Here, the forces were joined by more than 100,000 other troops from allies. Within a few weeks of fatal air and missile bombardments, the U.S.-led troops launched a land battle christened “Desert Storm,” which within a span of one hundred hours had routed the million-man force from Iraq. The military and diplomatic triumph made Bush a hero and saw him achieve unprecedented levels of popularity not only from the American People but the world as a whole attributable to the rally effect (Murdico, p.7).
Jimmy Carter (1977-1981)-The Economy
The 1979 energy crisis greatly affected the U.S. economy. The inflation and interest rates rose, resulting in slowed economic growth and an increase in unemployment. Also, this led to a sharp fall in consumer confidence. During this time, efforts by the government to reverse the trend seemed to bear no fruits, and many Americans became disillusioned. As was expected, the people expressed their anger at the government’s inability to contain the situation.
Jimmy Carter’s approval rating was at 28%, the lowest ever recorded for any sitting U.S. president in modern times. The problem was exacerbated further by his inability to convince Congress to impose price controls on energy and other integral commodities such as medicine. His effort to ask cabinet secretaries to resign was perceived as a tactic to shift the blame on his inability to take control of the government, resulting in his eventual re-election failure in 1980 (Gallup & Newport, p. 120).
William Clinton (1993- 2000)-Scandal
The 1998 Bill Clinton-Monica Lewinsky sex scandal did not directly affect the country, but by virtue of the officeholder, it attracted immense attraction. The scandal opened up similar accusations against the president, notably the sexual harassment case filed by Paula Jones, who was previously an employee of Arkansas State. When the president and Lewinsky denied the relationship, counter-evidence proved otherwise, resulting in the impeachment of the president. Despite the damaging impact of the scandal on the president, his performance as an administrator saw him enjoy immense support across the country, with his overall approval rating remaining above 60% (Engler, p.169).
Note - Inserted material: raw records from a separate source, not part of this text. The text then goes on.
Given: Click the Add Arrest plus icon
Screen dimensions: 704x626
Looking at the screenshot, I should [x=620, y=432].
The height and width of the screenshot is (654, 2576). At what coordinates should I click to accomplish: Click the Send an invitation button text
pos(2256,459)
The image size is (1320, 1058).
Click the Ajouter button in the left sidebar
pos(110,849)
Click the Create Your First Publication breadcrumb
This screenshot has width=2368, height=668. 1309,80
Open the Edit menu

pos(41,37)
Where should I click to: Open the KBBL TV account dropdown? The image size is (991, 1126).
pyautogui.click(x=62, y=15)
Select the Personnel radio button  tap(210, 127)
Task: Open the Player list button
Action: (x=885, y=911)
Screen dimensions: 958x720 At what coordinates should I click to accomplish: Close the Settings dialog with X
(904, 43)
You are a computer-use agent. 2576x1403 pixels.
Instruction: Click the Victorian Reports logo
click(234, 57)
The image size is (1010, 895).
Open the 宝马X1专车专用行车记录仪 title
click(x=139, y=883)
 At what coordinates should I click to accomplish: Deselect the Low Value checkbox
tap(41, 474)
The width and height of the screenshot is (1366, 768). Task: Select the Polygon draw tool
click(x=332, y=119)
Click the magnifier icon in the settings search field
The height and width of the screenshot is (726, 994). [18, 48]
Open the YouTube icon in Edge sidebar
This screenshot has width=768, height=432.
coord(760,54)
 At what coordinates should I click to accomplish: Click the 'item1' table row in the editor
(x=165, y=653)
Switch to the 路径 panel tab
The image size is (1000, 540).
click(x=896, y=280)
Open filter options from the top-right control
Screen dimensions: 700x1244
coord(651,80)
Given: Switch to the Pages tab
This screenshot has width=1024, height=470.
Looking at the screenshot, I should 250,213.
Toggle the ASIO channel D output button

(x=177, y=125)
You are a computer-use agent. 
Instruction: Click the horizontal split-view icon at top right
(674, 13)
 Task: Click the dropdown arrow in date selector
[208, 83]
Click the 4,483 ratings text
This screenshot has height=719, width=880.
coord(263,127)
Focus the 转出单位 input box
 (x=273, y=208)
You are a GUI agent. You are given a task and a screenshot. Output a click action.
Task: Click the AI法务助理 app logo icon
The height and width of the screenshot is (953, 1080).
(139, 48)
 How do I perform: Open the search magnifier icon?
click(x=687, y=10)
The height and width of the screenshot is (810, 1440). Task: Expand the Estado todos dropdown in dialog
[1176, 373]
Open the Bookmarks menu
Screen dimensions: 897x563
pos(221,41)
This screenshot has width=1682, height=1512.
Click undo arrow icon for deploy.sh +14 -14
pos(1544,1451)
“Honey Moon Effect”- William Clinton
The new presidents in the U.S. are known to enjoy high popularity ratings in approximately 100 days of assuming office. During this time, the presidents have a good rapport with Congress, and with the right strategy and skills, a president can sway Congress to his or her side. This may not always be the case as Bill Clinton experienced upon assuming office since the Congress had many restrictive republicans opposed to his ideas forcing him to circumvent their influence by using the clause on executive orders (Han, p. 173).
The presidential job approval seems to be independent of many factors. Whether economic-oriented or personal life related to the approval by the populace can affect the presidency, it is also evident that nearly all presidents in the U.S. have high initial job approval ratings, but the final ratings are relatively low.
Engler, Robert K. The Post-Gloria Essays. Lincoln, NE: iUniverse, Inc., 2004. Print.
Gallup, Alec & Frank Newport. The Gallup Poll: Public Opinion 2004. Lanham: Rowman & Littlefield, 2006. Print.
Han, Lori. New Directions in the American Presidency. Taylor & Francis, 2011. Print.
Murdico, Suzanne. The Gulf War. New York: Rosen Pub. Group, 2004. Print.